Por ello, pese a que Mariona estaba haciendo más comentarios relacionados con el cine actual de heroicidades de ciencia ficción que con la propia literatura, el miembro de Levold continuaba recibiendo los impulsos oportunos para convertirse en una incómoda erección vespertina. Porque a Mariona, profesora de literatura, le interesaba más bien poco hablar de literatura en el ciberespacio, ya les cuento.
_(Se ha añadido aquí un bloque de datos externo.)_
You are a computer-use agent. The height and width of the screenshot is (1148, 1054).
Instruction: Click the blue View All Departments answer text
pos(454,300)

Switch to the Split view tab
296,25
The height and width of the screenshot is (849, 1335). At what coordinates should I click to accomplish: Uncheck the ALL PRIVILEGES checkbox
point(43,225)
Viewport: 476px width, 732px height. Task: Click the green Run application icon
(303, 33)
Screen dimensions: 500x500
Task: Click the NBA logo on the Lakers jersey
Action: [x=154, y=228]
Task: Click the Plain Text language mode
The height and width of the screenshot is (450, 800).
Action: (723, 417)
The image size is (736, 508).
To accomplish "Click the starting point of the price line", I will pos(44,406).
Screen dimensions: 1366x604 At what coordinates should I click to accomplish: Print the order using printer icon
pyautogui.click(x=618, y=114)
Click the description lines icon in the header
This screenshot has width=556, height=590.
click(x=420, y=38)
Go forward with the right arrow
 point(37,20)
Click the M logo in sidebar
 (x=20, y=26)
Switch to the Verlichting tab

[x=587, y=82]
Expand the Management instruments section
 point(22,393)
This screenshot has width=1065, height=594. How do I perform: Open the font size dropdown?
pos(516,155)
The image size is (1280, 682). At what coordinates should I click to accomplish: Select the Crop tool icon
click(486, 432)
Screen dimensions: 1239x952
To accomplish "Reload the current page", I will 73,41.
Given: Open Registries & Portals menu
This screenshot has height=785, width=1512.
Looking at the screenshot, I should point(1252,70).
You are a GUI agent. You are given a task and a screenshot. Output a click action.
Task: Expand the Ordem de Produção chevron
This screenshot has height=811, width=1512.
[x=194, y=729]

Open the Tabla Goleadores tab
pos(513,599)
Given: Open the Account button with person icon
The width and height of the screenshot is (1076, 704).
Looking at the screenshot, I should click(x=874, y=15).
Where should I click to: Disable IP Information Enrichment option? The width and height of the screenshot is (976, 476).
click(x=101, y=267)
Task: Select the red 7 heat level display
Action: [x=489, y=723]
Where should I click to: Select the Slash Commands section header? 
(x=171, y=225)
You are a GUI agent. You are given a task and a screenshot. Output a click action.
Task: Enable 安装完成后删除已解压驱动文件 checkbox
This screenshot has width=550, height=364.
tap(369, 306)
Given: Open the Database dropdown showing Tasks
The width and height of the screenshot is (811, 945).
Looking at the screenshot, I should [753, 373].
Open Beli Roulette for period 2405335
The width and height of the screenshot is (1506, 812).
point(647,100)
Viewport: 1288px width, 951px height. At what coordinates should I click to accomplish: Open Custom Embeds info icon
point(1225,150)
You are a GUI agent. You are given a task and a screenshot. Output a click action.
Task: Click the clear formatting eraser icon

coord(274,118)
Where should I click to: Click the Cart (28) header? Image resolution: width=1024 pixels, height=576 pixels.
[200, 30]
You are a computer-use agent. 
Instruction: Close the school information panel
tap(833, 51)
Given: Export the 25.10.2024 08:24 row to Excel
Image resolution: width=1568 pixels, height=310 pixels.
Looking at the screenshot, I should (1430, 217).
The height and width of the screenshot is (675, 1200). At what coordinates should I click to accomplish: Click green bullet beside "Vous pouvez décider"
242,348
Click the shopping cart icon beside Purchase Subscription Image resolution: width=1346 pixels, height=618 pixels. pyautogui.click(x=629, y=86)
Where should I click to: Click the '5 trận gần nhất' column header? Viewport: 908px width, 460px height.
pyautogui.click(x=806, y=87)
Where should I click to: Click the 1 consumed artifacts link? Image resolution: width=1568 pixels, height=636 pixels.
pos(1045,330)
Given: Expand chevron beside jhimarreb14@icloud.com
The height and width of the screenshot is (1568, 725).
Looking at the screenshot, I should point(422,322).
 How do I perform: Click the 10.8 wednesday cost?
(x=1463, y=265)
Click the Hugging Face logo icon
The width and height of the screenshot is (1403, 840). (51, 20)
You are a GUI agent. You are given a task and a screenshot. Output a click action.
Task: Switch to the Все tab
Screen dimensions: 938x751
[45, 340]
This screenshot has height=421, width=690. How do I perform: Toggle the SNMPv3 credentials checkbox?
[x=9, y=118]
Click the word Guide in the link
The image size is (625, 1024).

El curso, para ella, había terminado hacía ya unas semanas. Al menos ya no había clases. Ahora tenía que cumplir con burocracia en el centro y, como era un colegio cuya titularidad pertenecía a una congregación religiosa, tenía además que atender a unas charlas formativas en el espíritu de la fundadora de la congregación, amén de algunas cuestiones de buenas costumbres que nunca está de más que el profesorado tenga en cuenta, en la opinión de la directora del centro, que era una hermana con algunos años menos que Esopo, aunque no demasiados menos.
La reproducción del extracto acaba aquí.